Rivera stepped onto the pavement and agreed to look at the young woman's paintings. He followed her to a cubicle under the staircase where she had stored her work. She turned each of her paintings to face Diego. Each one was a portrait of a woman. Diego's eyes widened as the impressive work revealed itself. The paintings were honest and not overly original as many young artists try to make in a vain mistake of being unique. The work displayed the necessary sensuality casted by a genuine and realist observer. Flaws were shown and the beauty accentuated but without losing the humanity of the subject. This girl was a true artist.
Frida noticed the enthusiasm in Diego's face and pursed her lips. She was well aware of his womanizing past and was not here looking for motivated flattery.
"Now I have not come here looking for compliments. I want the criticism of a professional. I'm not an art lover or an amateur. I am simply a girl who must make a living."
"In my opinion, no matter how difficult it is for you, you must continue to paint."
"Ok then I will. I have one more favor to ask of you. Sunday will you come to my place to see the rest of my work?"
Diego quickly agreed, already feeling smitten by this headfast talented girl.
After giving him her address, she told him her name.
"I'm Frida Kahlo by the way."
This name took a moment to resonate. Then he remembered his conversation with the school director many years ago.
"Wait, but you're..."
Frida pressed her finger to his lips. "Yeah, so what? I was the girl in the auditorium. That has nothing to do with now. Do you still want to come Sunday or not?"
Diego had to hide the excitement in his voice for fear that his invitation might be rescinded. He simply answered, "Yes."
With that Frida grabbed her canvases, refusing help from Rivera, and left. The large colored sails flapped in the wind from underneath her arms
Diego arrived promptly that Sunday at the address given to him. His palms were beginning to sweat as he knocked on the door. Nervousness was building in his chest as he waited on this tantalizing girl to come to the door.
To his surprise the answer came from above in a tree. He looked up to see the young woman dressed in overalls climbing down the branches. Giggling she grabbed Diego by the hand and pulled him inside quickly passing through the house to Frida's bedroom. She began parading painting after painting past the amused muralist. Her energy and excitement entranced the artist twenty years her senior.

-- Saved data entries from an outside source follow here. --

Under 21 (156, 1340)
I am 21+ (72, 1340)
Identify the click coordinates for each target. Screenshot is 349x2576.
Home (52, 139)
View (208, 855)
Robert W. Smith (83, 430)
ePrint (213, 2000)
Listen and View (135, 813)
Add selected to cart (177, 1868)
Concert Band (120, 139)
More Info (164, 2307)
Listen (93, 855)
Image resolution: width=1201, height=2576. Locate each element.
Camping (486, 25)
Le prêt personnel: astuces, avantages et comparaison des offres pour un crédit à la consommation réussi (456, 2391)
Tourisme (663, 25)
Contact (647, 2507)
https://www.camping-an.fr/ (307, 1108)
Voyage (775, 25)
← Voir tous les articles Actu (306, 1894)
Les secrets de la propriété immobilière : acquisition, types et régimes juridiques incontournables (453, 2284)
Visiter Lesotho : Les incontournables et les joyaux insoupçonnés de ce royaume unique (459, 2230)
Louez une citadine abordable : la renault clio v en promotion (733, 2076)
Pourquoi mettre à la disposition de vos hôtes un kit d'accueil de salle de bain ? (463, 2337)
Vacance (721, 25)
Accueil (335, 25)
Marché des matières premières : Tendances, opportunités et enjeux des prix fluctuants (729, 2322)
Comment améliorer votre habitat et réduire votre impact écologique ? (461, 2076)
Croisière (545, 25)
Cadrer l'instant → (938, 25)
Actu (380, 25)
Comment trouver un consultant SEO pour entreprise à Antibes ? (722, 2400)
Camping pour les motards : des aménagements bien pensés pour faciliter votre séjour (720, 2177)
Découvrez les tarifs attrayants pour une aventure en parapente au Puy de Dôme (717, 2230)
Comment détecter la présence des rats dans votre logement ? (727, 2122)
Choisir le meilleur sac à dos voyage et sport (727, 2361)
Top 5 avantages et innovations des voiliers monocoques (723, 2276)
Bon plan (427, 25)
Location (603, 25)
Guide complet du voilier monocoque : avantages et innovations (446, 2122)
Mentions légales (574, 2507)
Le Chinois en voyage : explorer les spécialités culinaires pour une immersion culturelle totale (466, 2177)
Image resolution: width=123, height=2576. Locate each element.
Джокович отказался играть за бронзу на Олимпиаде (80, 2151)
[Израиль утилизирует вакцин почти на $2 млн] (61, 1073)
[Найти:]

Diego returned daily in romantic pursuit of this enchanting young woman. On his fourth visit they had their first kiss. Within the year, he left Guadalupe and their two children and married Frida, much to the disdain of their parents.
Their tumultuous love affair would last until the death of Frida Kahlo. But even though their marriage was full of infidelity, by both parties, the two remained fervent that the other was the one that they were supposed to be with.